Sometimes I forget that I have MS.
Not for days—not even one, certainly—but for moments. There are moments when I feel normal again. Sometimes that feeling comes when I’m out walking, sometimes when I’m teaching a class, sometimes when I’m laughing with my family.
And then someone says something, or I see something or think of something that reminds me, breaking the spell, and I remember. How many times a day does that happen?
I started working when I was 14 in a nursing home. So much of who I am is rooted in the five years I spent there and what I learned from the people I met, people whom I didn’t know at the time would stay with me forever. Unlike many of the residents, Bill was still able to walk, and he made the rounds of the home several times a day in his smart but sturdy brown shoes, pants pressed, sweater vest over his plaid shirt, hair combed neatly. “Where is my wife?” he asked constantly, growing more agitated each time a staff member dodged him. “I need to find my wife!”

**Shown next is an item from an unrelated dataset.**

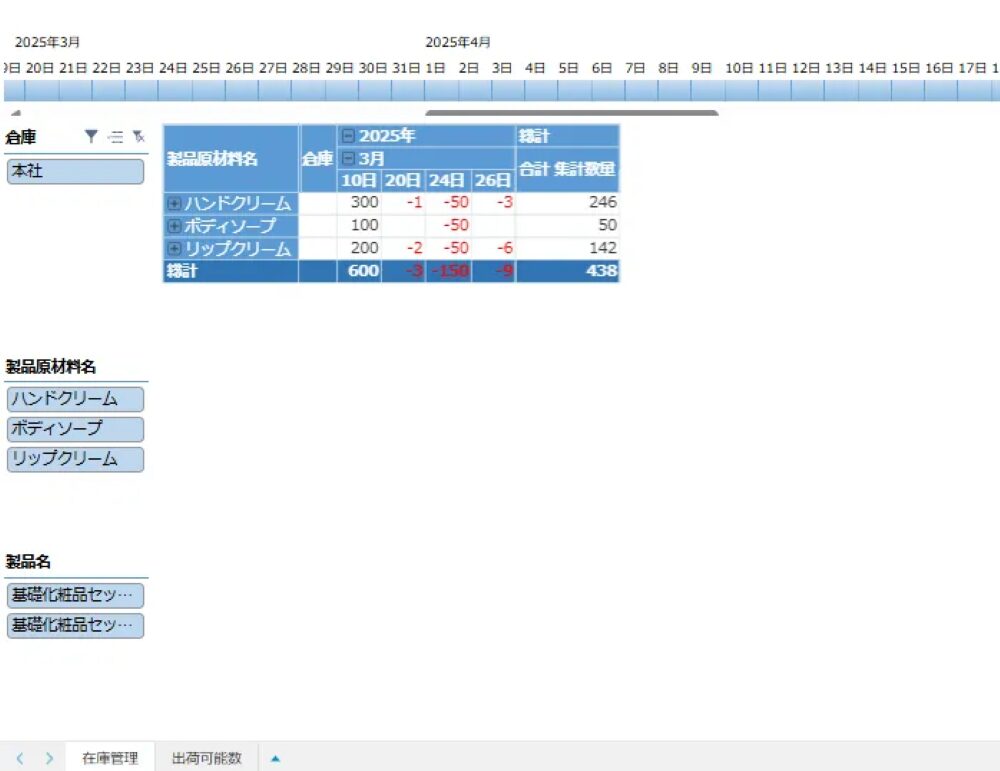Image resolution: width=1000 pixels, height=771 pixels.
Task: Collapse the 2025年 column group
Action: coord(347,136)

When he’d wander into the dining room, where I worked, I never could answer his question honestly. Instead, I’d ask if he’d like to rest with a cup of coffee, and sometimes he’d agree, taking a seat and looking around, bewildered. He wouldn’t finish half the cup before asking again, “Where is my wife? Can you help me find my wife?”
“Let’s get you back to your room,” I’d say, offering my arm. It seemed kinder to let him keep asking, to let him hold onto the hope that she might be in the next hall, around the next corner. Usually a nursing assistant would take over somewhere along the way. Depending on which CNA it was, how her day was going and how many times she’d had this same conversation already with poor Bill, sometimes she’d answer his question about where his wife was with an exasperated, “She’s dead! She’s been dead for years.”
And then I’d see it, the look of recognition as he brought his handkerchief to his eyes, a brief flicker of understanding and profound sadness. He lost his wife anew dozens of times each day.
What did I know then of such suffering? Just that it was heartbreaking, consuming. Although my situation is not the same, I understand it a bit better now.
MS doesn’t like to be forgotten. For the past week, the tingling on my left side has come back, in my toes, in my foot, in my fingers.
Still here, still here, it whispers. Still, still here.